No entanto, a regra geral da
irresponsabilidade do Estado não constituia uma prática absoluta, na medida em
que se admitiam exceções. As autarquias locais, não sendo entidades soberanas,
respondiam pelos danos causados assim como o Estado respondia pelos prejuízos
resultantes de grande parte das suas atividades particulares, como a gestão do
domínio privado. Para além disso, outras atividades como as obras públicas
podiam suscitar responsabilidade administrativa do Estado.

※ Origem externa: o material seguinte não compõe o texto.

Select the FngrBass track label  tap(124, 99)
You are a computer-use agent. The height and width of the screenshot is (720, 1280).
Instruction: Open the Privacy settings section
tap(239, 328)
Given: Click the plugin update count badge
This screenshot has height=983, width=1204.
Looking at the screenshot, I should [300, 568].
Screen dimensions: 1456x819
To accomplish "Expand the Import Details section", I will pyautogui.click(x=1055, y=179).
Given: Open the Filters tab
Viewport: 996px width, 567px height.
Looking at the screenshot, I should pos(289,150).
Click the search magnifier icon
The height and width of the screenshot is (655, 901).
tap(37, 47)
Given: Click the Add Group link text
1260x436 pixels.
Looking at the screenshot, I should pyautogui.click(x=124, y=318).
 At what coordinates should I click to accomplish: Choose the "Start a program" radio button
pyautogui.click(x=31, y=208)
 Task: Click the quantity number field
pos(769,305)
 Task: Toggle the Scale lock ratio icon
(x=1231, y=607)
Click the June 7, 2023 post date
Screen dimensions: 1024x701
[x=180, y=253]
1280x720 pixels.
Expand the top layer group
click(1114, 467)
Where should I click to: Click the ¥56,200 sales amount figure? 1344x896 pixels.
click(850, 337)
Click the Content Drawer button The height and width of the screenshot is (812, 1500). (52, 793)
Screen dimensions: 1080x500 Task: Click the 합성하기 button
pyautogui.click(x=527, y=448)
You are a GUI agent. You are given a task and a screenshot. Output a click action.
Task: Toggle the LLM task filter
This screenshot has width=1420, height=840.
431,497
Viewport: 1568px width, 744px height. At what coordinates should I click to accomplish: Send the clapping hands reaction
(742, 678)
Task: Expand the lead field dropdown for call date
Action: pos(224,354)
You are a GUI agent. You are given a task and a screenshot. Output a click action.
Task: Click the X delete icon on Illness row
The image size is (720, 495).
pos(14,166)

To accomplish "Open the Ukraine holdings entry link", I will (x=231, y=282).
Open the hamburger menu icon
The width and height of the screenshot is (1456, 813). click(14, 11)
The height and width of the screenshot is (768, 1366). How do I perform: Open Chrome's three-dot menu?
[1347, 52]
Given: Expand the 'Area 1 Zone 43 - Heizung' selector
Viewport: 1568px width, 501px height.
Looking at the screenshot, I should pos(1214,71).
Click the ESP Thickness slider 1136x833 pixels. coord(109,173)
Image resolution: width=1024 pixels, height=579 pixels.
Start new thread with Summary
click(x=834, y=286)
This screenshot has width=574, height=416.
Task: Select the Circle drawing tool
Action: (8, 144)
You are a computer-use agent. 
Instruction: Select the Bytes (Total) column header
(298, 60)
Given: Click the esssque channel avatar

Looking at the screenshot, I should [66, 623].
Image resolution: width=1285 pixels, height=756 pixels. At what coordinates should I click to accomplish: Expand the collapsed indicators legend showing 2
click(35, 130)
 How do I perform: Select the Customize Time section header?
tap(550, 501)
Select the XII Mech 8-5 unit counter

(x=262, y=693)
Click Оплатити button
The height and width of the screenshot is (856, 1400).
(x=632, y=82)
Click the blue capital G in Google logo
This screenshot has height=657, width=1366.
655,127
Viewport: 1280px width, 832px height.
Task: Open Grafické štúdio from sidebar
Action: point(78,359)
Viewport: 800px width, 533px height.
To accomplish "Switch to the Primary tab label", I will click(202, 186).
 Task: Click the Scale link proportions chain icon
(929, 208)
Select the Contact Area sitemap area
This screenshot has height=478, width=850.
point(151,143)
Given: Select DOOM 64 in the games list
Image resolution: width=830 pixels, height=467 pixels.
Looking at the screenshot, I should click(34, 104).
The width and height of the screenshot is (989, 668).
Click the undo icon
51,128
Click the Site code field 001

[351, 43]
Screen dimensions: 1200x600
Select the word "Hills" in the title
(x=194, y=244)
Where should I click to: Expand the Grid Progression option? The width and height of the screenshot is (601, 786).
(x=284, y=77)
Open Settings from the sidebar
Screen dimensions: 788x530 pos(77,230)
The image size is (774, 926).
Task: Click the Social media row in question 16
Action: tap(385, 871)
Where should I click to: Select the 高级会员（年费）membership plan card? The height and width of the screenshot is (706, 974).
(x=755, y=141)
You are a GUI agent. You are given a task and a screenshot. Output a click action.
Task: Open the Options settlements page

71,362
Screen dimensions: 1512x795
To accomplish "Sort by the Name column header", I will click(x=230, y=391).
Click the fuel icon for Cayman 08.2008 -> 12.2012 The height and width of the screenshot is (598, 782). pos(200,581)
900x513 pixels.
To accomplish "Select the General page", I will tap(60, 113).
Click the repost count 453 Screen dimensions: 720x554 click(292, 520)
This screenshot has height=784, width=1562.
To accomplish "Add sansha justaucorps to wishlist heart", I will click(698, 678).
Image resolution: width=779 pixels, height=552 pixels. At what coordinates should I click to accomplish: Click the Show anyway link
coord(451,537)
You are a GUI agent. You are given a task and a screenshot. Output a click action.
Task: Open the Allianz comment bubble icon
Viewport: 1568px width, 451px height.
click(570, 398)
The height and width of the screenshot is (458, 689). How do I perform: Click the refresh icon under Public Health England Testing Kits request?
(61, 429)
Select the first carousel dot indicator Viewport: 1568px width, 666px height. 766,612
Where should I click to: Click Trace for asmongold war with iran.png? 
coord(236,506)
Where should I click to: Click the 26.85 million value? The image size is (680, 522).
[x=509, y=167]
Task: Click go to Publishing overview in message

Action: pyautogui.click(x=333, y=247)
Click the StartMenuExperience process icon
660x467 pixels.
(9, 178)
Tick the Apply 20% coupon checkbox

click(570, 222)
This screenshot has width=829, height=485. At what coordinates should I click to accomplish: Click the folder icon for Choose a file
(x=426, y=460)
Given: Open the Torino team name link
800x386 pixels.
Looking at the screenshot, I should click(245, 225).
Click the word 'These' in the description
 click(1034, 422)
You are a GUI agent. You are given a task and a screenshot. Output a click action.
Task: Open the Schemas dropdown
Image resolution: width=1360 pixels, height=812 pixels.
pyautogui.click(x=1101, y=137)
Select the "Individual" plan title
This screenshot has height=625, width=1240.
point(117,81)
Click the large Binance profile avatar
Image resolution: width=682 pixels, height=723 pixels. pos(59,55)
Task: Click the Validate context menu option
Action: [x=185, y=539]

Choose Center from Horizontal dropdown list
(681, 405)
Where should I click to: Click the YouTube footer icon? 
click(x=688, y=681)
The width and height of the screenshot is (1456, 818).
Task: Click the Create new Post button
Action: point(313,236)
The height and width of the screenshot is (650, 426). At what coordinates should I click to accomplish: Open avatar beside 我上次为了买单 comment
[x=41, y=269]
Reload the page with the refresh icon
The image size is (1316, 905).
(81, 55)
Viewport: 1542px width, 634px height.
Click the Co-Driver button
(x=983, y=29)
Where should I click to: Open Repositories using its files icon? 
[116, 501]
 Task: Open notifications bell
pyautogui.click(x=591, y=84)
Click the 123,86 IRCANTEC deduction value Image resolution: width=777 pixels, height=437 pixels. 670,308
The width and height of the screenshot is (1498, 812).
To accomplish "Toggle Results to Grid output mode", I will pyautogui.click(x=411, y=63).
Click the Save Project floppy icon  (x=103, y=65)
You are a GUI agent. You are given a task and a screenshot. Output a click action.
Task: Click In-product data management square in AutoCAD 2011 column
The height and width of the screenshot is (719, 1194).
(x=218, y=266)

Por outro lado, esta conceção acompanha
um Estado abstencionista, que não intervém ou intervém pouco na vida
econonómica e social, pelo que a probabilidade de causar danos aos particulares
era reduzida.
Desse modo, as Constituições do século
XIX consagravam apenas a responsabilidade dos “empregados públicos” por
prejuizos resultantes da prática das suas funções, designadamente erros e
abusos de poder. O Código de Seabra de 1867 acompanha os preceitos
constitucionais, admitindo a irresponsabilidade dos funcionários públicos no
exercício das suas funções, exceptuando os casos em que os mesmos excedessem ou
não cumprissem as disposições previstas legalmente. Consequentemente, a
responsabilidade recaía exclusivamente no funcionário, não abrindo sequer
espaço para uma responsabilização indireta da Administração.
Contudo, a doutrina e a jurisprudência
interpretaram essas disposições legais no sentido de responsabilizar o Estado
pelos atos de gestão privada regulados pelo direito privado, colocando o Estado
numa posição análoga à das restantes pessoas coletivas.
Em suma, a primeira conceção baseia-se
na regra geral de irresponsabilidade do Estado e consequente irresponsabilidade
da Administração, embora admitindo exceções pouco significativas.
Posteriormente, surge o que o professor
Diogo Freitas do Amaral classifica como uma segunda fase da evolução histórica do instituto da responsabilidade
civil administrativa, em que a jurisprudência começa a apontar no sentido da responsabilização
do Estado por “atos de império”. A responsabilidade solidária do Estado com os
seus agentes por atos ilícitos praticados por estes no âmbito das suas funções
desponta com a revisão de 1930 do nosso Código Civil. Consequentemente, passou
a decorrer do nosso Código que os empregados públicos não seriam responsáveis
pelos prejuízos causados no exercício das suas funções, excepto se houver
incumprimento das disposições legais por parte dos mesmos e, nesses casos o
Estado responderia solidariamente. Alguns anos depois, o Código Administrativo
estabelece, em alguns casos, a responsabilidade exclusiva das autarquias
locais.
Assim, o Estado tornou-se
solidariamente responsável pelos danos causados pelo “bom funcionário público”,
aquele que cometeu erros ligeiros na prática das suas funções. No entanto, o
“mau funcionário” responde individualmente pelos erros grosseiros que haja
cometido, nomeadamente usurpação de poder, incompetências ou desvio de poder.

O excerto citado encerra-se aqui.